--- Start PAGE TEXT ---
Classifying Data Center IP Addresses in Phoenix Web Applications with Radix Trees

Michael Lubas, 2022-05-10

A route that blocks data center IPs

Several cloud hosting companies publish the IP address ranges of their services. Examples include AWS, Azure, GCP, Oracle, and DigitalOcean. This information is useful to website owners, because the expected behavior of a client coming from a cloud server is different from a residential IP address. Consider a website that sells concert tickets, and wants to prevent bots from quickly purchasing all available tickets. The website owner notices that when tickets go on sale, hundreds of clients with data center IP addresses are making automated requests, purchasing tickets for resale before real visitors can.

This tutorial will demonstrate how to classify incoming requests to a Phoenix web application. This is based on a comparison of the request’s IP address with a data structure containing the IP ranges of several cloud providers. It will cover:

How to retrieve lists of data center IP prefixes when a Phoenix application starts.
Using a radix tree to store IP prefixes for fast lookup.
Why Erlang's persistent_term module is the best choice for this problem.
Using assigns to store metadata about the IP address.
Writing a plug to block data center IP addresses.

The example of classifying IP addresses as belonging to cloud providers is meant as a concrete example to demonstrate several concepts related to Elixir programming and Phoenix web applications. The relevant code may be found on Github, see https://github.com/paraxialio/taxon

Definitions:

“Data Center IP Address” - An IP address that originates from a data center, not a residential area. For this tutorial, the term “data center” is used to refer to the servers provided by a cloud hosting service, such as AWS. A program running on an AWS hosted server is said to have a data center IP address.

“Residential IP Address” - An IP address that has been assigned to a residential home by an ISP. If you are reading this article from your home, and connected to WiFi, you are most likely using a residential IP address.

“Cloud Server” - A server that is available for rent from a hosting provider. These servers have a data center IP, not a residential IP.
--- End PAGE TEXT ---
--- Start DATASET ---
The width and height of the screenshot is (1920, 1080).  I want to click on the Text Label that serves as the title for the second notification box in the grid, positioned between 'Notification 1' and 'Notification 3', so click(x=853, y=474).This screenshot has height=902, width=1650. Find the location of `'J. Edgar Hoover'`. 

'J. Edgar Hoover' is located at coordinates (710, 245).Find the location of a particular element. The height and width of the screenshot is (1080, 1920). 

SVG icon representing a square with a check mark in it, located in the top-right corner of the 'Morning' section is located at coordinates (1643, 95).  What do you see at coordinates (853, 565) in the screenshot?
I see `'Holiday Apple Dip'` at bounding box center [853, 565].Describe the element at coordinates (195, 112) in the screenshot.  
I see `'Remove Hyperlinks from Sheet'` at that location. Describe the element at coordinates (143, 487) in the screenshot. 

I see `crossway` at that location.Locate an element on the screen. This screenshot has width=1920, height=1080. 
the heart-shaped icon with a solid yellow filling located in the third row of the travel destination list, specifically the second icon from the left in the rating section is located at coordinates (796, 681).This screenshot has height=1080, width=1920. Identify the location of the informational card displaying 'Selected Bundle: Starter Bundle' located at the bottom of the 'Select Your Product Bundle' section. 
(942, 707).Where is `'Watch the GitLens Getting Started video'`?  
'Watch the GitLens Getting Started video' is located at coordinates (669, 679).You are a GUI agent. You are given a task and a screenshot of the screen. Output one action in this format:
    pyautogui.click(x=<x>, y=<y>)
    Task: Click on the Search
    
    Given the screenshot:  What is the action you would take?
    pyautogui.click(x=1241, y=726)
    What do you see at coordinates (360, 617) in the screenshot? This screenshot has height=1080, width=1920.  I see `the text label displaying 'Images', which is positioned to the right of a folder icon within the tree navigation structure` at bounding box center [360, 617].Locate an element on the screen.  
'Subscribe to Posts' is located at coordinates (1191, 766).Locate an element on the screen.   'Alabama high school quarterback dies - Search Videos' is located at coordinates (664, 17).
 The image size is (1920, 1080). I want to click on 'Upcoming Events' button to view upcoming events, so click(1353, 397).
--- End DATASET ---
TO BE DONE: Does each of these statements agree with the tutorial on data center IP addresses? Answer yes or no for each, quoting the deciding words. (a) Oracle is one of the cloud hosting companies it gives as publishing their IP address ranges. (b) It stores IP prefixes in a hash table for fast lookup. (c) A cloud server, as it defines the term, has a residential IP. The rows have nothing to do with the tutorial on data center IP addresses.

THE REPLY:
(a) Yes: "Examples include AWS, Azure, GCP, Oracle, and DigitalOcean."
(b) No: "Using a radix tree to store IP prefixes for fast lookup."
(c) No: "These servers have a data center IP, not a residential IP."